Premier envol

"A cet instant, je nous vis comme des héros."

Jeffrey Slart

***

Base militaire des forces spéciales américaines, localisation inconnue, mars 2013.

L'entrainement portait ses fruits. Des jours à étudier toutes les capacités de leurs armures, des semaines à travailler en équipe, des mois à essayer de se réinventer complètement sous les mots durs, la solitude et la perdition. Et aujourd'hui, on y était. Leur première sortie libre en équipe, et la dernière avant l'envoi au front. Le manque de temps avait poussé le Congrès américain à tenter le tout pour le tout et à avancer la date de départ prévue, malgré le manque de pratique extérieure en situation de combat de l'escadron.

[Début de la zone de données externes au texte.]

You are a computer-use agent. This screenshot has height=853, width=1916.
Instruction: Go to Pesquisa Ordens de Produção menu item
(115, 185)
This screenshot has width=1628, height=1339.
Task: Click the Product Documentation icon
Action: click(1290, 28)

Mais Jeffrey Slart, le guerrier aux yeux orange, l'homme le plus puissant des Etats-Unis, savait ce qu'il valait, et il était prêt. 

Il s'avança dans la pièce obscure, illuminée seulement en son centre d'un halo blanc et surélevé et se positionna sur celui-ci. Seuls le pantalon noir et blindé de son arsenal de combat et un haut kaki recouvrait son corps désormais aiguisé. Il écarta les bras afin que les obscurs opérateurs militaires appliquent la procédure exagérément longue, pensait-il, de l'activation du système complet d'approvisionnement  en Vitium. 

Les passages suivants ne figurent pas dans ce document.